13年連続で売り上げを成長させ、国内外で展開を続ける「マザーハウス」。代表取締役でもあり、チーフデザイナーでもある山口絵理子さんは、今、最も注目されている起業家だ。ブランド立ち上げから、自分がやりたいことを手探りでつかんできた13年間。誰かのまねでも、二者択一でも、折衷案でもない道を歩んできた。山口さんはこれを「サードウェイ」と呼ぶ。

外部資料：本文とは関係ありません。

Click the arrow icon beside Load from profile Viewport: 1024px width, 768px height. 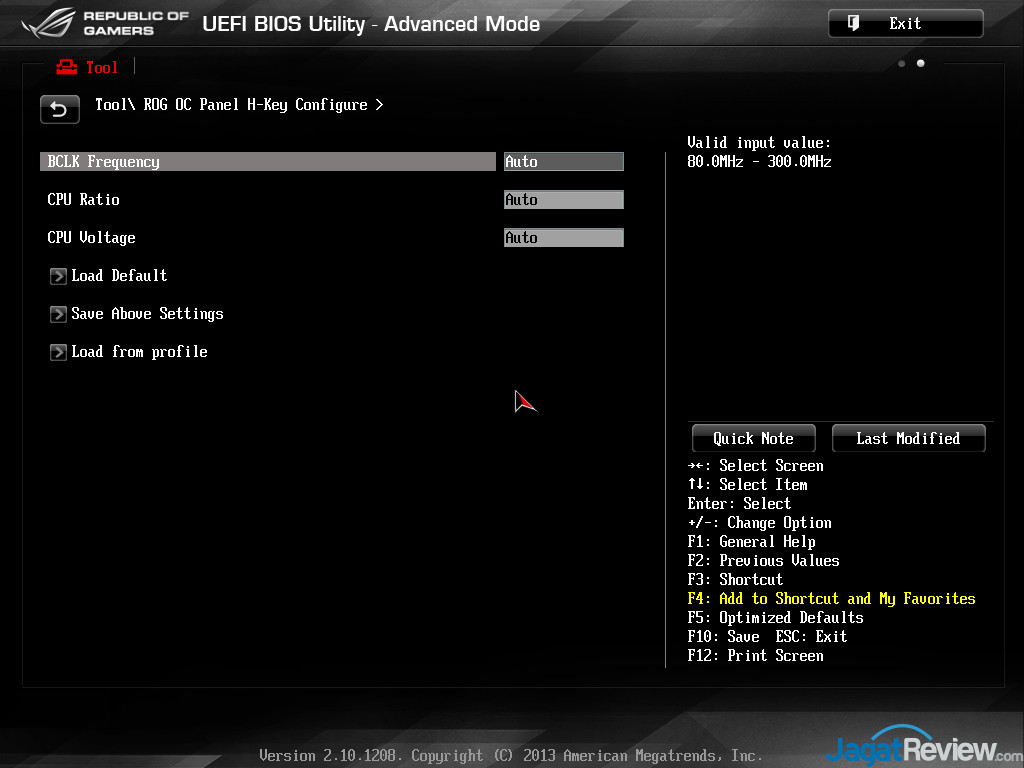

自分だけのサードウェイはどうやったら見つかるのだろう――doors世代にとって一歩踏み出すヒントを山口さん直筆のメッセージとともに毎回届ける新連載、始まります。

マザーハウスという会社を立ち上げて、13年がたちました。
始まりは、まだ20代だった私が単身バングラデシュに飛び、現地でバッグを作ったこと。

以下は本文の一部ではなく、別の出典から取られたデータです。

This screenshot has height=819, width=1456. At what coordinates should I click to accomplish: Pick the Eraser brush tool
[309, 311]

途上国の素材と人の力で、世界に通用するブランドをつくりたい。絶対、つくってみせる――。
そんな夢を理解して応援してくれる人は当時ほとんどいなかったけれど、一歩ずつ進んで、時には後退して、また進んで。今や、生産拠点は6カ国、扱うアイテムもファブリックやジュエリーにまで広げ、会社の規模も国内外600人の仲間が集まる大所帯になりました。おかげさまで売り上げも13期連続で成長しています。
無我夢中で泣きながら走り続けていた時の思いをつづった本『裸でも生きる』(講談社)やドキュメンタリー番組『情熱大陸』で私を知った方からは、よくこう言われます。
「山口さんって、決断の人ですね」
「迷わず行動できる情熱に憧れます」
「揺るぎないビジョンの持ち主」
でもね、ごめんなさい。告白すると……、本当は私、全然そんなことありません。